System Patterns — ValkyrAI

Architectural Patterns

Codegen-Driven DDD: Domain models, services, and API layers are generated from OpenAPI specs using ThorAPI, enforcing consistency and reducing manual errors.
Repository Pattern: All data access is abstracted via repositories, supporting testability and separation of concerns.
Composition Over Inheritance: Prefer composable, modular components and services to maximize flexibility and maintainability.
Separation of Concerns: Backend, frontend, and codegen templates are clearly separated; business logic is isolated from infrastructure.

RBAC & ACL: Role-based and object-level access control enforced via Spring Security ACL and custom annotations.
SecureField Encryption: Sensitive fields are always encrypted at rest using SecureField (AES-256).
Environment-Based Secrets: All secrets and keys are injected via environment variables, never hardcoded or committed.

Test Coverage: Unit tests for business logic, integration tests for APIs, E2E for critical flows.
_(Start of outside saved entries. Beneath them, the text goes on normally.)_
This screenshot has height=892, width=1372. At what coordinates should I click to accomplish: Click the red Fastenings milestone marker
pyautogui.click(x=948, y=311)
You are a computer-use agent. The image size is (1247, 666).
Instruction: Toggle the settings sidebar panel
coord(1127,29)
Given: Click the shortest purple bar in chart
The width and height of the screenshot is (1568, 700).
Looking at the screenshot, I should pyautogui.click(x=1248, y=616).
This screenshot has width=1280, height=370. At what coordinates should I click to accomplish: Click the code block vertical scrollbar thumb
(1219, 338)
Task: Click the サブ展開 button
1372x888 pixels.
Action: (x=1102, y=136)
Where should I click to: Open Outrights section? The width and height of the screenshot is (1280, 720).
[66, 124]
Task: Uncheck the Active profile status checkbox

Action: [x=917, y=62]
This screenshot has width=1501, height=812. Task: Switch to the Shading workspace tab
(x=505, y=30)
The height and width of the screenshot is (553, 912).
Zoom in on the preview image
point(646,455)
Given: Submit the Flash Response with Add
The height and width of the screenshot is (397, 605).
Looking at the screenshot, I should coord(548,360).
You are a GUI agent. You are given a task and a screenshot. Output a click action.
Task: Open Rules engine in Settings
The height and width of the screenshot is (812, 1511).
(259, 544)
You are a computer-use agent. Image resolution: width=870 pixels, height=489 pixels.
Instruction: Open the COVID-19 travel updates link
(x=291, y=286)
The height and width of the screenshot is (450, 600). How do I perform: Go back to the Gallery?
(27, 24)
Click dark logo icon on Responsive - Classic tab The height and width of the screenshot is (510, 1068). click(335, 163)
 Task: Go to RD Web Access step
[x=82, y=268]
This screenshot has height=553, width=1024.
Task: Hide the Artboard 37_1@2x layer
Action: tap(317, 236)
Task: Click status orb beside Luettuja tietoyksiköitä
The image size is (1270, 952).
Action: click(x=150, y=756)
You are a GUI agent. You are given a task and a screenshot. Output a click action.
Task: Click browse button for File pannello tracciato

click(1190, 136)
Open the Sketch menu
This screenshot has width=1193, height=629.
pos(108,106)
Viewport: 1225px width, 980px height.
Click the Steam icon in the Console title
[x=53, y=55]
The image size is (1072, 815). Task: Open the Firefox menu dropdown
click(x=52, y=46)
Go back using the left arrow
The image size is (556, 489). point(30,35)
All new features require tests.
Documentation: All feature changes must be reflected in /docs and README.md. Changelog entries are mandatory for feature or breaking changes.
ADR Process: Major architectural or dependency changes require an Architecture Decision Record in /docs/adr.

Never Edit Generated Code: All changes to generated code must be made via OpenAPI spec or codegen templates.
Update Docs/Changelog: All changes must be documented in the appropriate files.
Error Handling: Use the shared error handling pattern in /src/utils/errors.ts for frontend; standard Spring exception handling for backend.
Naming: Avoid reserved words and problematic capitalization in OpenAPI specs and code.

Generated Clients: Always use generated TypeScript clients and RTK Query slices for API access.
Asset Management: Use ContentData and medialink arrays for asset relationships; maintain referential integrity in both backend and frontend.